Solicitors should wake up to the widespread market practice of capping liability for negligence on big transactions or they will be exposed as prime targets for lawsuits, lawyers warned this week.

Solicitors are permitted to cap their liability by agreement with clients - subject to the Unfair Contract Terms Act 1977 - so long as they retain the 1 million Law Society indemnity minimum.

Jane Howard, a partner at City-based indemnity specialist firm Reynolds Porter Chamberlain, said: 'Accountants have been doing it routinely for the last five years or so [in relation to non-audit work] and solicitors are missing a trick.'

She added: 'There is a need [within the profession] to wake up to liability-capping, particularly in mergers and acquisitions work, where the potential liability is high.'

She said that firms should consider caps on an individual basis, rather than forming a 'price-fixing cartel' imposing such caps.

She added: 'The danger is that if everyone else has sewn up their pockets, the lawyers will be the only ones left with deep pockets to dig into.'

Ms Howard's warning came as her firm called on the government to permit accountants to cap their liability for audit work to 500 million in its response to a Department of Trade & Industry consultation on director and auditor liability.

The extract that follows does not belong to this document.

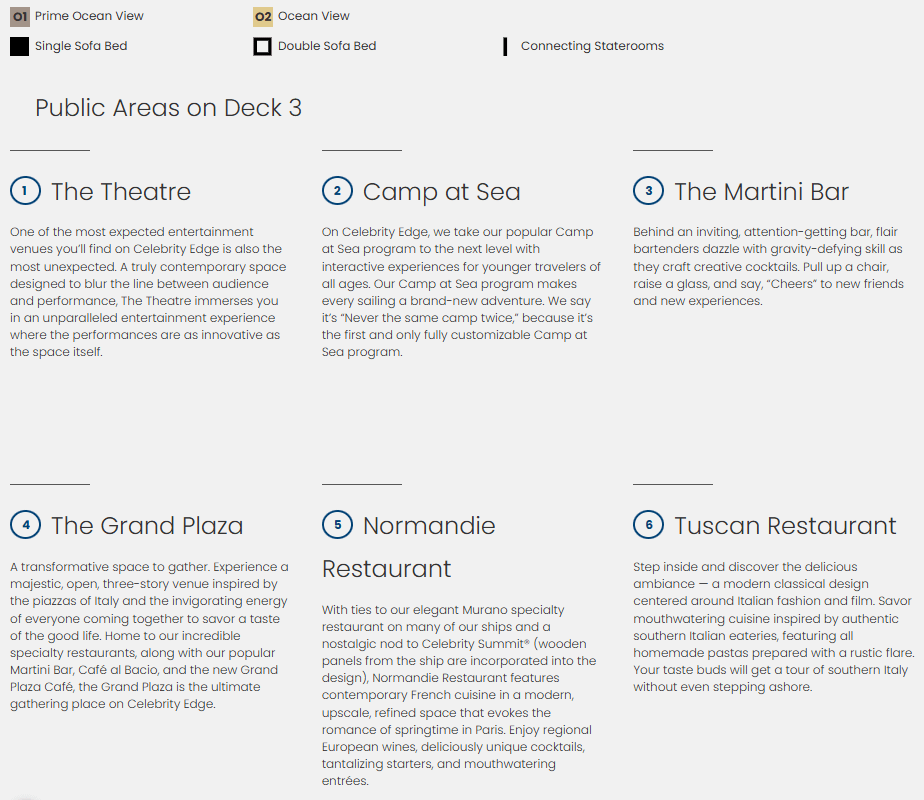Click the Single Sofa Bed black square icon
Screen dimensions: 924x800
(19, 46)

John Trotter, a dispute resolution partner with City firm Lovells, said: 'There are reasons why solicitors involved in big transactions should want to limit their liability, but it's a question of whether clients would be prepared to accept that.

It is certainly right that accountants and others have been capping or trying to cap their liability for some years.'

He said there are many good firms and that clients faced with a choice of solicitors who wish to cap their liability by contract, and those who do not, are likely to opt for the latter in the present market.

Trevor Moss, executive director at broker Alexander Forbes, said: 'One of the dangers is for lawyers working with other professional firms on a huge transaction for which they are joint and severally liable.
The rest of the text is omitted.